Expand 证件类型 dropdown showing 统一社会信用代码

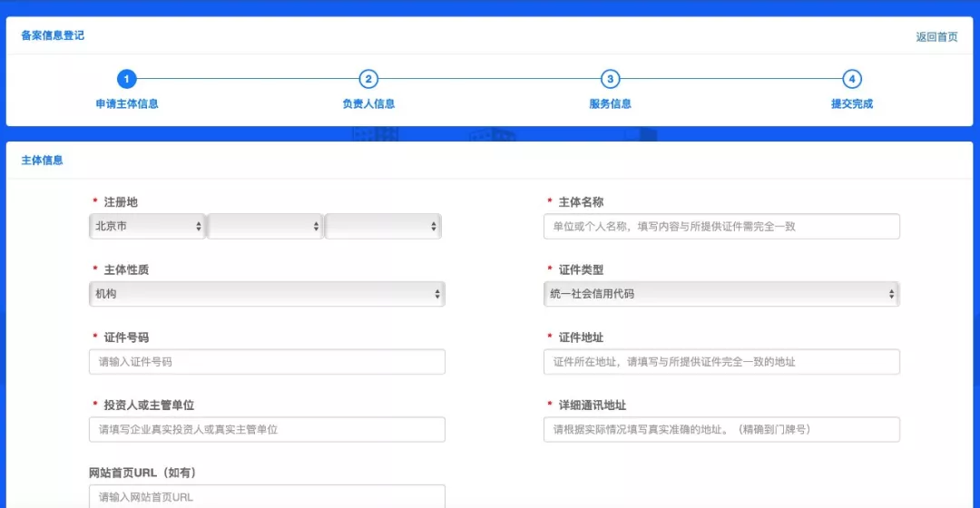tap(720, 294)
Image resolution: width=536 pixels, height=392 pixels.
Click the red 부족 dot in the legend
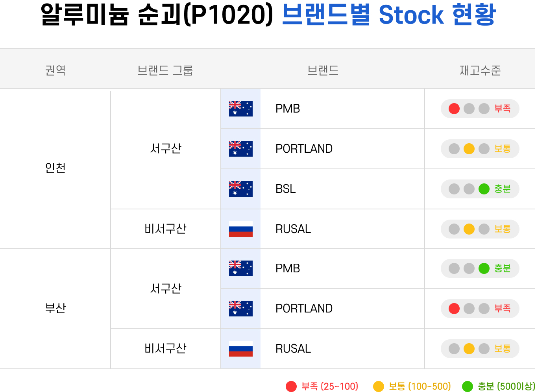[x=291, y=386]
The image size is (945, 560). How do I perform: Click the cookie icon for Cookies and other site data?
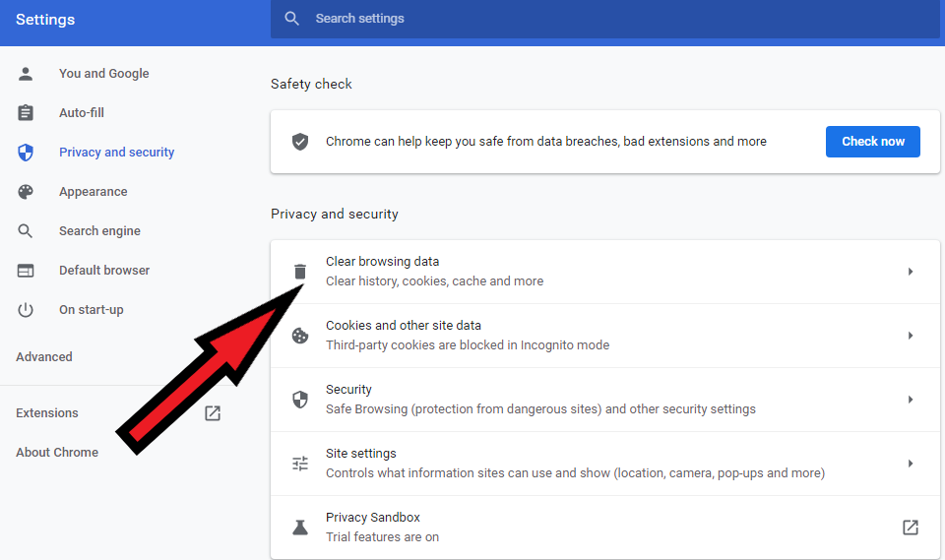coord(300,336)
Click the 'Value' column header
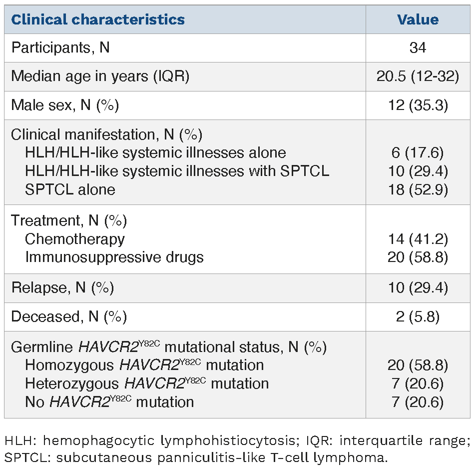 pos(418,20)
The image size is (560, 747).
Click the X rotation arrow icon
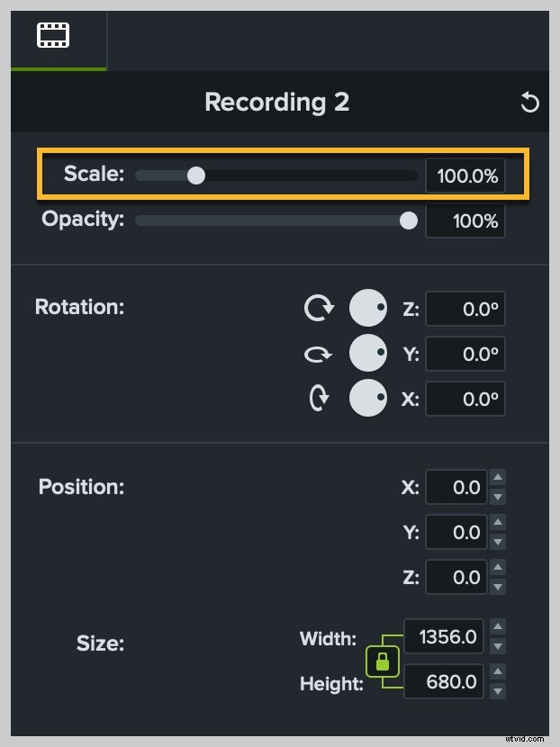click(x=320, y=398)
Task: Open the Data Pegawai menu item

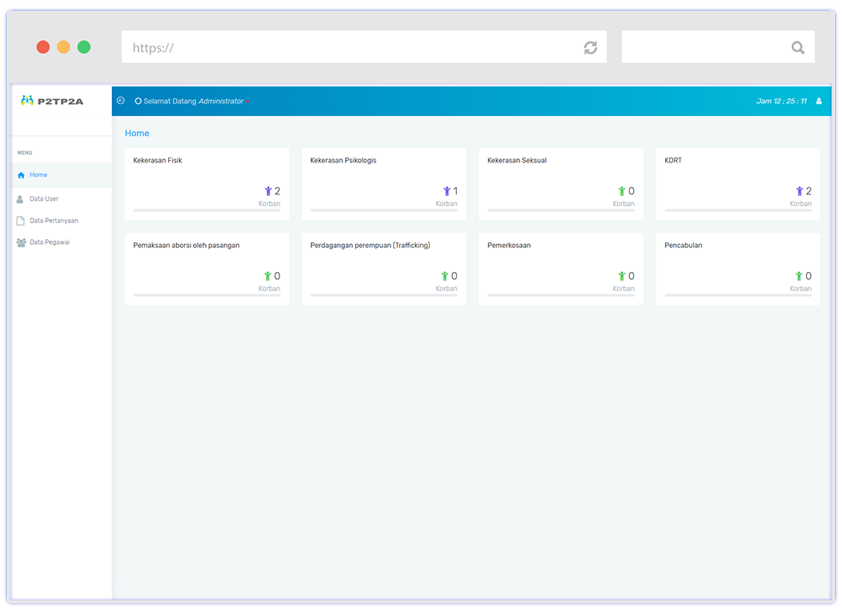Action: [49, 242]
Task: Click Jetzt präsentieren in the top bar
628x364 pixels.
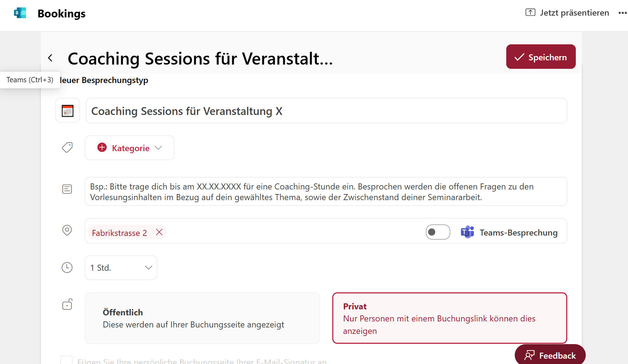Action: point(567,13)
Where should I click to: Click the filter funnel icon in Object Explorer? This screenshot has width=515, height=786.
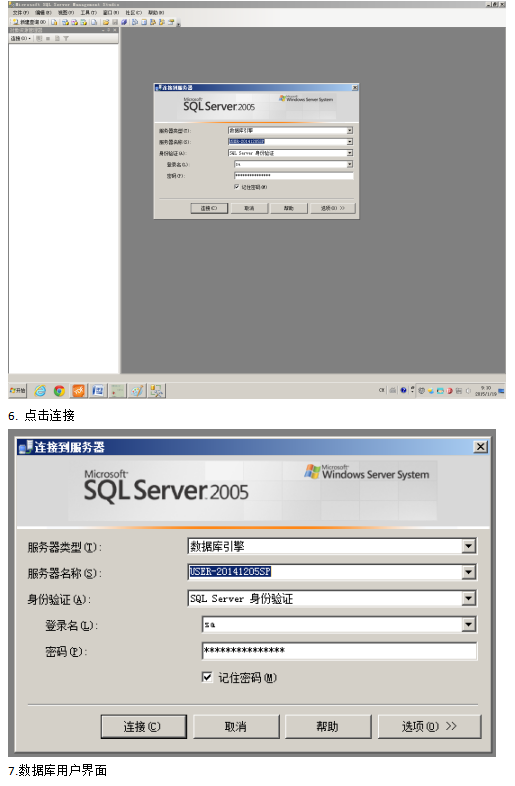tap(66, 38)
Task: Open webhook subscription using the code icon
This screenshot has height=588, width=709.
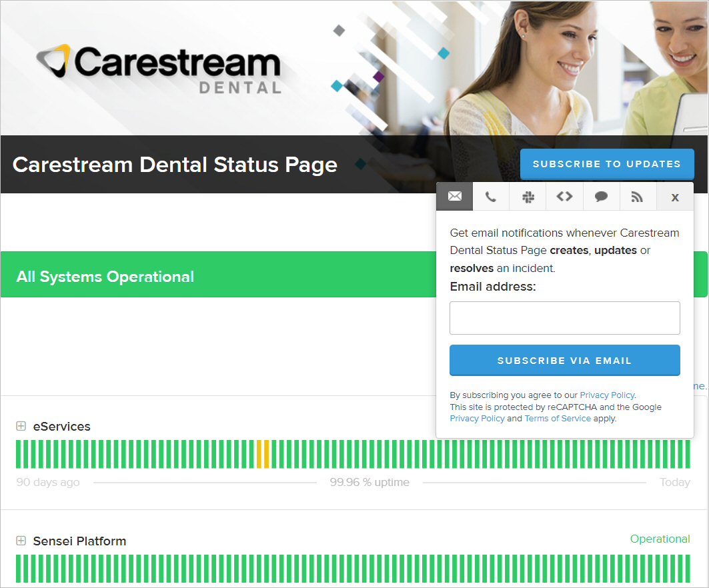Action: click(x=564, y=196)
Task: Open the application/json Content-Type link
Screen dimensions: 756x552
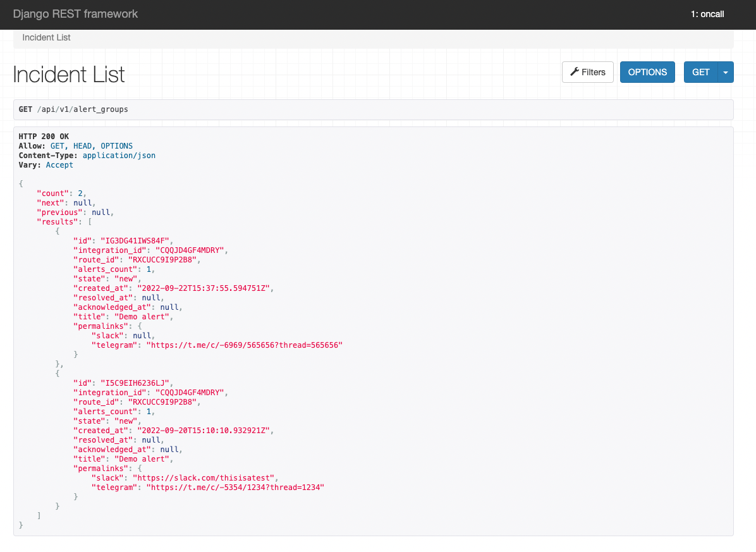Action: click(x=118, y=155)
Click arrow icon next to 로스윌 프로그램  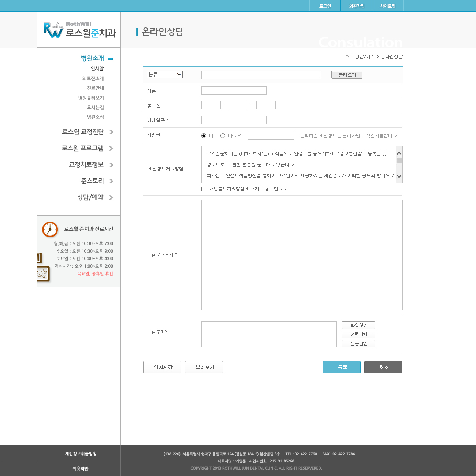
== == ==
- **EXERCISE**:
What is needed is an exact copy of every entry, with the pictures removed.

- **ANSWER TO THIS EXERCISE**:
Expand 证件类型 dropdown showing 统一社会信用代码

tap(720, 294)
Image resolution: width=536 pixels, height=392 pixels.
Click the red 부족 dot in the legend
[x=291, y=386]
The image size is (945, 560). How do I perform: Click the cookie icon for Cookies and other site data?
coord(300,336)
Click the 'Value' column header
 pos(418,20)
The image size is (560, 747).
Click the X rotation arrow icon
click(x=320, y=398)
Task: Open the Data Pegawai menu item

Action: [49, 242]
Task: Click Jetzt präsentieren in the top bar
628x364 pixels.
Action: point(567,13)
Where should I click to: Click the filter funnel icon in Object Explorer? This screenshot has width=515, height=786.
tap(66, 38)
Task: Open webhook subscription using the code icon
This screenshot has height=588, width=709.
Action: click(x=564, y=196)
Task: Open the application/json Content-Type link
Screen dimensions: 756x552
Action: click(x=118, y=155)
Click arrow icon next to 로스윌 프로그램  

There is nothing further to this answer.